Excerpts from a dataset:
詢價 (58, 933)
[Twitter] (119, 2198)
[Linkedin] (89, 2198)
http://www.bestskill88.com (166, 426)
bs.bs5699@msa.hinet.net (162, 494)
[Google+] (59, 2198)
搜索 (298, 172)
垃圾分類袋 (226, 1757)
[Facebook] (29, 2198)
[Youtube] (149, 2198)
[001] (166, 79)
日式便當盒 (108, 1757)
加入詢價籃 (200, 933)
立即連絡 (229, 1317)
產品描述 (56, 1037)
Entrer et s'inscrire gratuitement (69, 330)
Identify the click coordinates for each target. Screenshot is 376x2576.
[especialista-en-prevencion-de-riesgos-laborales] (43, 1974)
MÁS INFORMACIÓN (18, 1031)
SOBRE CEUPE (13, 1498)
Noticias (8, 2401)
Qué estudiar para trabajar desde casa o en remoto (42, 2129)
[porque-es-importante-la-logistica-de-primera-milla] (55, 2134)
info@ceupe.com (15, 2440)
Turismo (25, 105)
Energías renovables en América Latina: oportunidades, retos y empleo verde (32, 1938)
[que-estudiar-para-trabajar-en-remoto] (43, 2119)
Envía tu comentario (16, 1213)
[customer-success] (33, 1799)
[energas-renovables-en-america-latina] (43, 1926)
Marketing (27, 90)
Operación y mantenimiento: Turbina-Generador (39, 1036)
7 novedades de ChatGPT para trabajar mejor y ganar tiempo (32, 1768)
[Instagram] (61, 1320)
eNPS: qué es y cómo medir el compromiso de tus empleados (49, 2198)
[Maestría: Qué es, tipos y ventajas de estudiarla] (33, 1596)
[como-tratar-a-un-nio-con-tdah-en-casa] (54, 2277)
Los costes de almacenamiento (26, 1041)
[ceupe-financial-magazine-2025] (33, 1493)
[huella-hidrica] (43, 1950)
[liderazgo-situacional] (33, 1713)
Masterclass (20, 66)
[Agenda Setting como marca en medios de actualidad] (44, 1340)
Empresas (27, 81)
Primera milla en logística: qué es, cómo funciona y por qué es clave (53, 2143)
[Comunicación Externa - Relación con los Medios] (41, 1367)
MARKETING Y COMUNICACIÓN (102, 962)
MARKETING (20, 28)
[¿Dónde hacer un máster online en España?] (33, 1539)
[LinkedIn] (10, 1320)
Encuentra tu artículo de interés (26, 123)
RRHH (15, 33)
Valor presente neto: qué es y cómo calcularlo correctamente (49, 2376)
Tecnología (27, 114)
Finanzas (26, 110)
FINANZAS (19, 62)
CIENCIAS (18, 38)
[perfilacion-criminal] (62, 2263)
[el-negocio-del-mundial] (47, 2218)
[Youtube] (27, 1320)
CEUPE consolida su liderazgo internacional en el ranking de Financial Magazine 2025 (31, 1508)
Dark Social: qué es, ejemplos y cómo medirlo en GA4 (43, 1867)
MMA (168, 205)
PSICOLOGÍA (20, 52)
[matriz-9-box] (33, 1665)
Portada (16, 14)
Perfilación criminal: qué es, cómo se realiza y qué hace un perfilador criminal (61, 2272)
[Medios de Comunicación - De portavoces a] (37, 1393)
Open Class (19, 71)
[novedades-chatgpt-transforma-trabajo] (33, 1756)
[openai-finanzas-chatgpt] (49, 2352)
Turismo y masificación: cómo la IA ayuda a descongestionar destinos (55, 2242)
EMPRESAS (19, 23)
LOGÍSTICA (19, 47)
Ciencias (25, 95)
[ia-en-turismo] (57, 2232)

Exercise: Reproduce, please, every line of the records above without alteration.

Completed exercise:
詢價 (58, 933)
[Twitter] (119, 2198)
[Linkedin] (89, 2198)
http://www.bestskill88.com (166, 426)
bs.bs5699@msa.hinet.net (162, 494)
[Google+] (59, 2198)
搜索 (298, 172)
垃圾分類袋 (226, 1757)
[Facebook] (29, 2198)
[Youtube] (149, 2198)
[001] (166, 79)
日式便當盒 (108, 1757)
加入詢價籃 (200, 933)
立即連絡 (229, 1317)
產品描述 (56, 1037)
Entrer et s'inscrire gratuitement (69, 330)
Identify the click coordinates for each target. Screenshot is 376x2576.
[especialista-en-prevencion-de-riesgos-laborales] (43, 1974)
MÁS INFORMACIÓN (18, 1031)
SOBRE CEUPE (13, 1498)
Noticias (8, 2401)
Qué estudiar para trabajar desde casa o en remoto (42, 2129)
[porque-es-importante-la-logistica-de-primera-milla] (55, 2134)
info@ceupe.com (15, 2440)
Turismo (25, 105)
Energías renovables en América Latina: oportunidades, retos y empleo verde (32, 1938)
[que-estudiar-para-trabajar-en-remoto] (43, 2119)
Envía tu comentario (16, 1213)
[customer-success] (33, 1799)
[energas-renovables-en-america-latina] (43, 1926)
Marketing (27, 90)
Operación y mantenimiento: Turbina-Generador (39, 1036)
7 novedades de ChatGPT para trabajar mejor y ganar tiempo (32, 1768)
[Instagram] (61, 1320)
eNPS: qué es y cómo medir el compromiso de tus empleados (49, 2198)
[Maestría: Qué es, tipos y ventajas de estudiarla] (33, 1596)
[como-tratar-a-un-nio-con-tdah-en-casa] (54, 2277)
Los costes de almacenamiento (26, 1041)
[ceupe-financial-magazine-2025] (33, 1493)
[huella-hidrica] (43, 1950)
[liderazgo-situacional] (33, 1713)
Masterclass (20, 66)
[Agenda Setting como marca en medios de actualidad] (44, 1340)
Empresas (27, 81)
Primera milla en logística: qué es, cómo funciona y por qué es clave (53, 2143)
[Comunicación Externa - Relación con los Medios] (41, 1367)
MARKETING Y COMUNICACIÓN (102, 962)
MARKETING (20, 28)
[¿Dónde hacer un máster online en España?] (33, 1539)
[LinkedIn] (10, 1320)
Encuentra tu artículo de interés (26, 123)
RRHH (15, 33)
Valor presente neto: qué es y cómo calcularlo correctamente (49, 2376)
Tecnología (27, 114)
Finanzas (26, 110)
FINANZAS (19, 62)
CIENCIAS (18, 38)
[perfilacion-criminal] (62, 2263)
[el-negocio-del-mundial] (47, 2218)
[Youtube] (27, 1320)
CEUPE consolida su liderazgo internacional en el ranking de Financial Magazine 2025 (31, 1508)
Dark Social: qué es, ejemplos y cómo medirlo en GA4 (43, 1867)
MMA (168, 205)
PSICOLOGÍA (20, 52)
[matriz-9-box] (33, 1665)
Portada (16, 14)
Perfilación criminal: qué es, cómo se realiza y qué hace un perfilador criminal (61, 2272)
[Medios de Comunicación - De portavoces a] (37, 1393)
Open Class (19, 71)
[novedades-chatgpt-transforma-trabajo] (33, 1756)
[openai-finanzas-chatgpt] (49, 2352)
Turismo y masificación: cómo la IA ayuda a descongestionar destinos (55, 2242)
EMPRESAS (19, 23)
LOGÍSTICA (19, 47)
Ciencias (25, 95)
[ia-en-turismo] (57, 2232)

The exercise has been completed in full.